No matter which end of the market you trade on, when you lose sight of fundamentals you lose.

 

5 Comments – Post Your Own

#1) On September 21, 2008 at 9:56 PM, russiangambit (30.00) wrote:

It is definitely not retail investors who shorted GS into oblivion. The shorting was way too massive. Also, I am guessing that 90% of retail investors don't even know how to short.

Report this comment
#2) On September 21, 2008 at 10:11 PM, abitare (99.46) wrote:

Lol, your CAPS portfolio is terrible!

"No matter which end of the market you trade on, when you lose sight of fundamentals you lose. "

Your portfolio nailed that one.  

Report this comment
#3) On September 21, 2008 at 10:31 PM, goldminingXpert (31.11) wrote:

ha. what a chump.

Report this comment
#4) On September 21, 2008 at 10:50 PM, Lordrobot (89.73) wrote:

The Caps gamers are coming at me. This is terrifying. It reminds me of going to eat at medieval times. The fact of the matter is that each of your little charts is in a nosedive, except for russingambit who has made some changes. But being good CAPs gamers you can go close out all of your short positions on sunday night and go long before the market opens. That is how valid your 99% scores are to me.

Any game that pretends to be an authentic market game has no purpose in allowing short and long positions backed by nothing. The game should start with a fixed amount of money, allow margin of 50% and allow short selling according to reality not according to some Caps clowns with knight icons, and scarey faces that remind me of Stephen King's fascination with clowns with razor blade teeth. It is absurd you can spend so much time out here wasting your lives. That is the definition of chump!

My whole purpose here is to stick hat pins in your eyes or throught holes in your little knight hats face.
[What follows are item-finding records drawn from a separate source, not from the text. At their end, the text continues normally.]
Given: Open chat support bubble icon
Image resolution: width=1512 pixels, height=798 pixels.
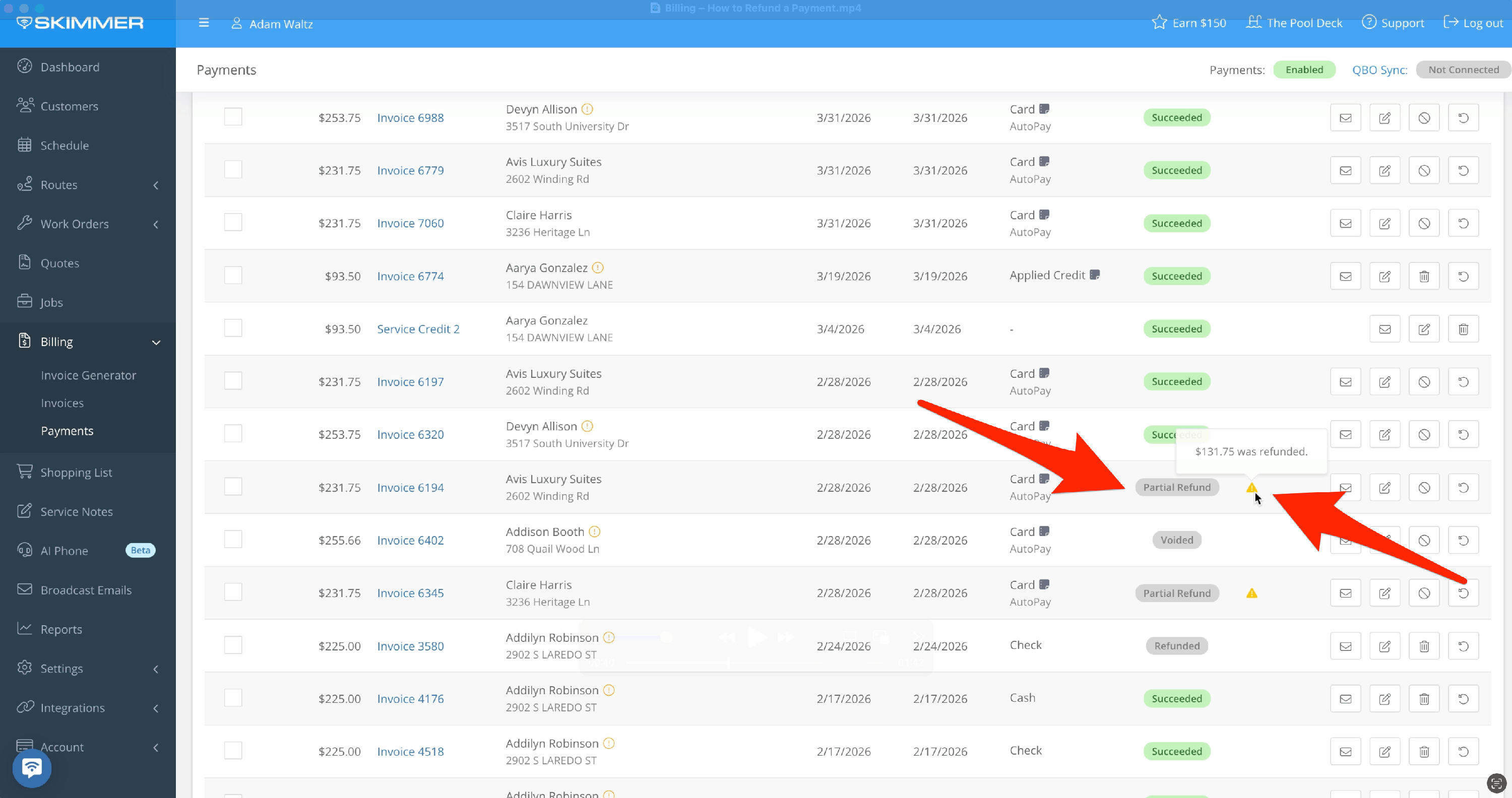Looking at the screenshot, I should point(32,767).
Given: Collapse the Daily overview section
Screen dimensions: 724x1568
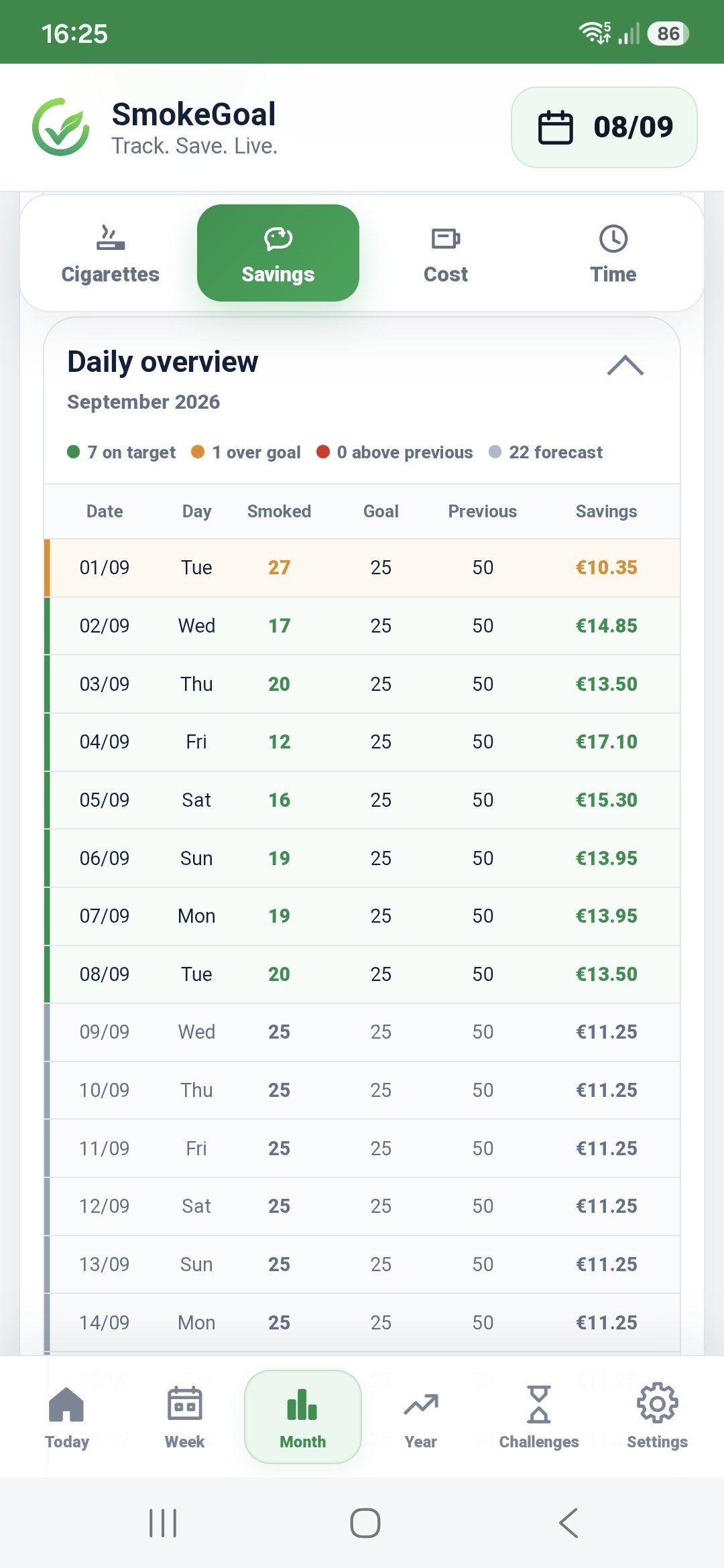Looking at the screenshot, I should pyautogui.click(x=625, y=366).
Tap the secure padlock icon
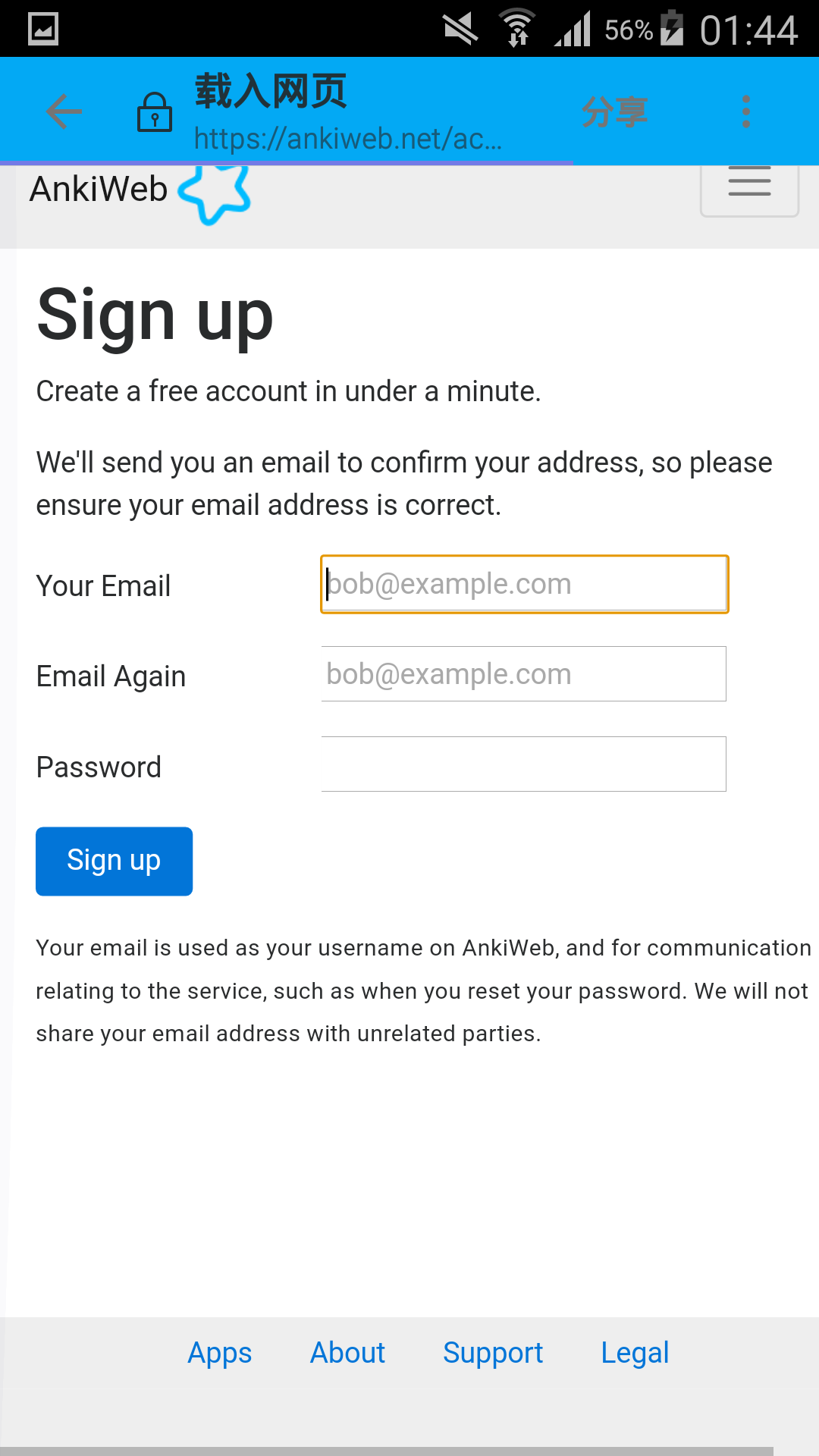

Like they say... Loserville... population you.

Report this comment
#5) On September 21, 2008 at 11:00 PM, nuf2bdangrus (< 20) wrote:

Interesting.  But rememgber, shorts have more to lose than longs do in the market.  And they add necessary liquidity.  Withouth shorts, the market loses air, which it desparately needs.  Taking shorts out is a setup for a crash.  Thus I can't get too long this market, except for a trade.

 

GS.  I bought at 90 and got stopped out at 87, just to see it rush up.  Shame on me.  I made up for some of the loss, but didn't hold overnight.  At least I had a double on WB, and I forgot to green thumb it!